The Fed chair, Jerome H. Powell, often tells lawmakers that the Fed will need their help going forward. During testimony last week, he said that “it would be important for fiscal policy to help support the economy if it weakens.”

But Ms. Brainard’s implication that Congress should be thinking about how to make fiscal tools more automatic goes a bit further. The idea that Congress could pre-commit to taxing or spending policies that would kick in as soon as the economy started to slow has increasingly been a centerpiece of Fed and academic economic research.

One such proposal is the so-called Sahm Rule. Created by Claudia Sahm, a former Fed economist, it would use a pronounced jump in the unemployment rate to trigger a fiscal response such as stimulus payments to households.

Ms. Brainard’s colleague Mary C. Daly, president of the Federal Reserve Bank of San Francisco, has also made a case for government spending policies that kick in immediately.

Central bankers “face greater uncertainty about the impact of our tools and their ability to achieve our goals,” she said in a speech this month. “Fiscal policy will need to play a larger role in smoothing through economic shocks,” and “expanding the array of automatic stabilizers that form part of the social safety net can help mitigate the depth and duration of economic downturns.”

Ms. Brainard did not endorse any specific set of policies, but pointed out that while “monetary policy is powerful but blunt,” fiscal policy can be used to tackle precise problems — important when a big share of households “have low liquid savings and are particularly vulnerable to periods of unemployment or underemployment.”

While some congressional committees have looked into supplementing or strengthening existing spending programs that work to counter recessions — like unemployment insurance, which pays out more when times are tough — they have not been beefed up since the Great Recession.

Some economists worry that a divided Congress would be slow to coalesce around a big spending package, like the crisis-era American Recovery and Reinvestment Act, to help right the economy in a future downturn.

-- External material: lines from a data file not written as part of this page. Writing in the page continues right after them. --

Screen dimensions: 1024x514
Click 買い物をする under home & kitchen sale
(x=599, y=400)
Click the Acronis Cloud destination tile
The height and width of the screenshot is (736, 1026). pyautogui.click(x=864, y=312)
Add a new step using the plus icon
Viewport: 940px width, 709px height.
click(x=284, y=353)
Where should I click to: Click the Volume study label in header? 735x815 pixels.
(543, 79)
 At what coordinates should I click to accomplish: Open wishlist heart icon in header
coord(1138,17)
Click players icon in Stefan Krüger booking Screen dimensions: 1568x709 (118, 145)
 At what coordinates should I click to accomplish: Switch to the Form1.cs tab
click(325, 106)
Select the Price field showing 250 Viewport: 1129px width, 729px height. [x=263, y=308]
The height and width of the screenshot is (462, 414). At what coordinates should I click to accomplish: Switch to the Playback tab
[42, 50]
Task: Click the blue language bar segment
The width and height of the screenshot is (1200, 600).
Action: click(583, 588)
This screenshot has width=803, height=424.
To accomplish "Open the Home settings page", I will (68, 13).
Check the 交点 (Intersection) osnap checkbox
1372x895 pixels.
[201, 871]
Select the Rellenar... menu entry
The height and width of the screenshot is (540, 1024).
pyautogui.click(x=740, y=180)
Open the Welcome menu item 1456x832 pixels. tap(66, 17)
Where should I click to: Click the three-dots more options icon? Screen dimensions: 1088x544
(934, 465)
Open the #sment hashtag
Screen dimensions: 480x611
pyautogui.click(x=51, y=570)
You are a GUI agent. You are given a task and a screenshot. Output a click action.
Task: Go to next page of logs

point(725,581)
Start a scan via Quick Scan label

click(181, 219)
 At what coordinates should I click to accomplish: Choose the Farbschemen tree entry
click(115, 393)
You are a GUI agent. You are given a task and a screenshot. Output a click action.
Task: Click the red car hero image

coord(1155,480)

The onus does not fall entirely on lawmakers. As Ms. Brainard suggested, the Fed itself is thinking about how to make monetary policy faster-acting in times of crisis.

Part of the reason that the recovery from the Great Recession was so plodding is that monetary policy responded only slowly, many economists think, and then took a long time to seep through the financial system.

“We should clarify in advance that we will deploy a broader set of tools” to right the economy, Ms. Brainard said. “To have the greatest effect, it will be important to communicate and explain the framework in advance so that the public anticipates the approach and takes it into account in their spending and investment decisions.”

It is not a foregone conclusion that the Fed will find its powers depleted come the next expansion. Ben S. Bernanke, a former Fed chair, estimates that tools including bond-buying will be enough. Proactive promises like the ones Ms. Brainard raised could help, too.

But if such policies fall short, the consequences could be serious. Europe’s and Japan’s experiences have shown that weak economic recoveries can lead to slumping inflation. They also come at a huge human cost, as workers struggle to find jobs and experience drawn-out periods of weak wage growth.

“Monetary policy should not be the only game in town,” according to the paper presented at the conference, written by a group of economists including JPMorgan Chase’s Michael Feroli and Citigroup’s Catherine Mann. The group wrote that “monetary policymakers should be humble about how much can be expected” from new monetary policy tools.